3) Take notes.  When I read a Paperback, I have a pencil and highlighter in hand to mark the best sections.  I also make my own index in the back cover so that when I study a certain topic later I can just pull the Paperback off my shelf, turn to the back cover, find the topic and page number that I wrote, and turn there to find it highlighted/underlined.  You may want to do the same for certain Scripture references since the books don’t have scriptural indexes.  Basically, you’ll profit from reading these books by making your own topical or scriptural index so you can use these books often in your future studies and devotions.

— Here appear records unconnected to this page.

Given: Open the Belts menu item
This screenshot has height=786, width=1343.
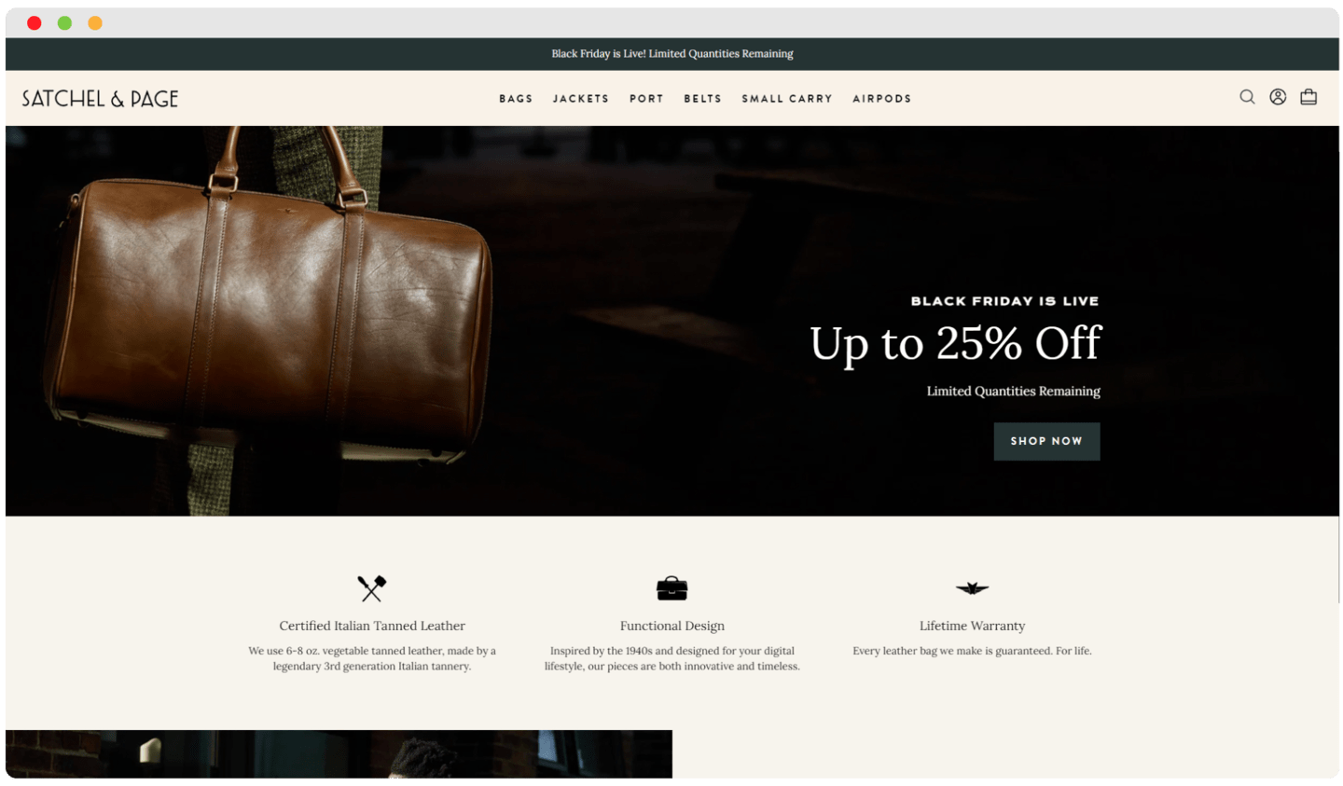Looking at the screenshot, I should (x=702, y=99).
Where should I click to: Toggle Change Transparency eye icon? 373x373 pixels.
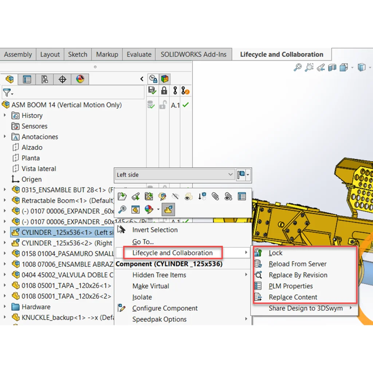click(188, 197)
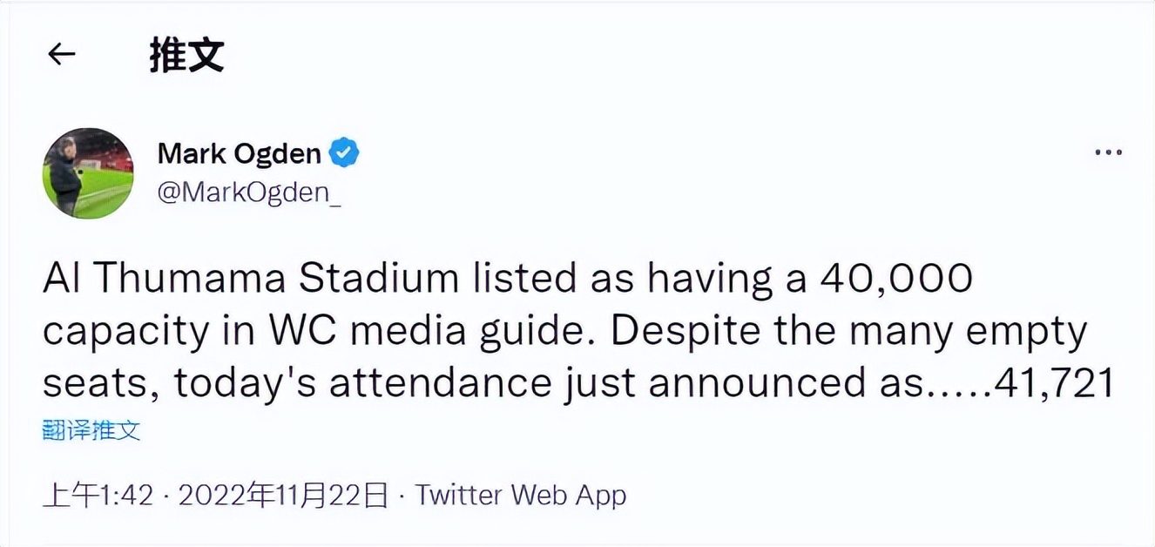Click the "翻译推文" translate link
1155x547 pixels.
[91, 429]
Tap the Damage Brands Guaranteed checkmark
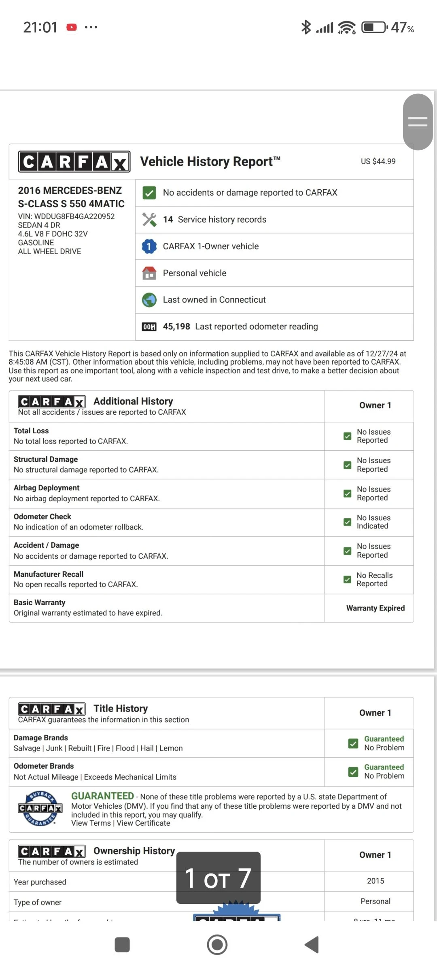 pos(353,743)
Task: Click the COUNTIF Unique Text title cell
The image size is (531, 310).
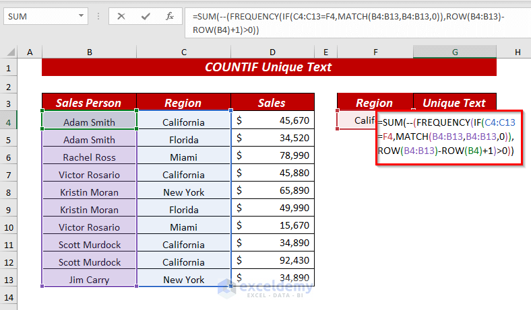Action: (268, 67)
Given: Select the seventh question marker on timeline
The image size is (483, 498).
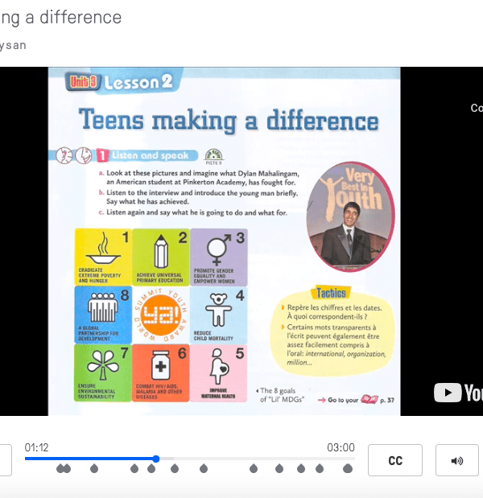Looking at the screenshot, I should coord(204,468).
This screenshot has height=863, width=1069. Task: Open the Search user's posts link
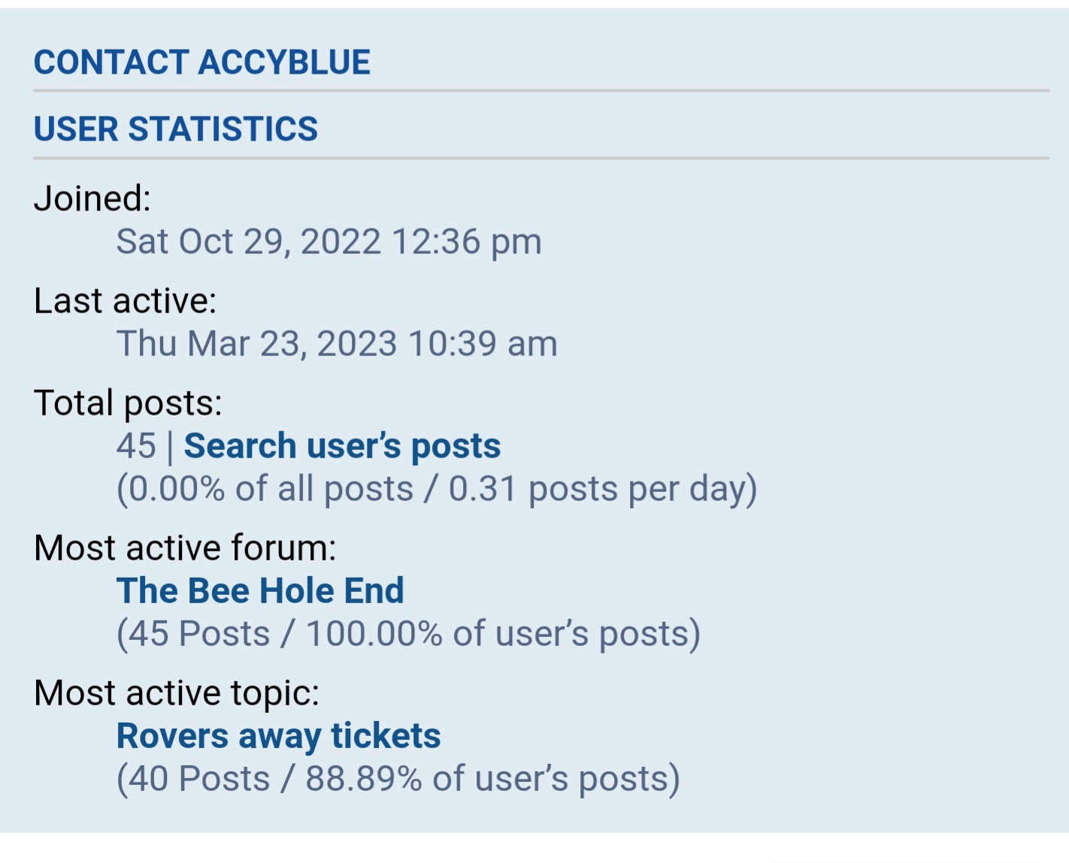(342, 446)
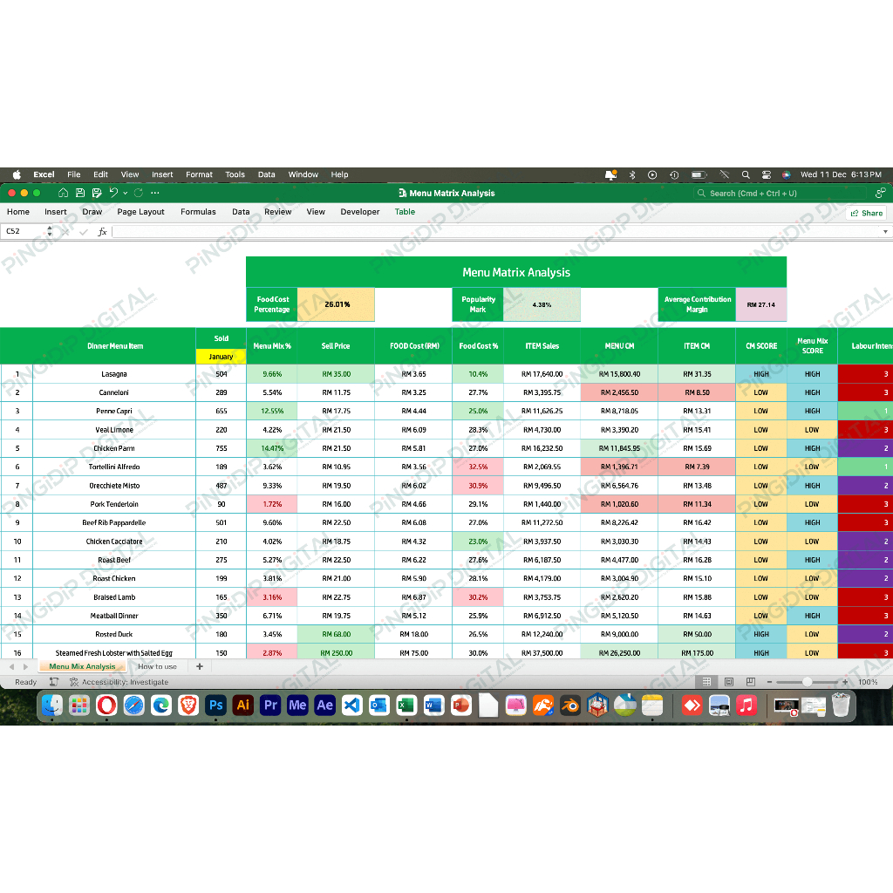Screen dimensions: 893x893
Task: Click the Save icon in quick access toolbar
Action: (x=80, y=193)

4) Approach reading the Paperbacks differently than you do other books.  The genre of these books is quite different from other things we read from day-to-day, so read them when you’re in the mood for deeper subjects.  If you approach the Paperbacks realizing that they are not newspaper articles or trendy Christian books filled with buzzwords and Christian-eze, you’ll be in the right frame of mind to read.  I also find that I profit best from these books when I space them out a bit.  For example, I read one last week (on my “vacation week”) and I won’t read another for over a month or so.   Reading them too often can be something like too much of a good thing.

In summary, I think with some time and effort, most Christians who are “readers” will be able to understand these books, profit from them, and learn to appreciate the Puritans at least to some extent.  Though I don’t elevate the Puritans above other writers/teachers, the Paperbacks have given me a deep respect for the Puritans.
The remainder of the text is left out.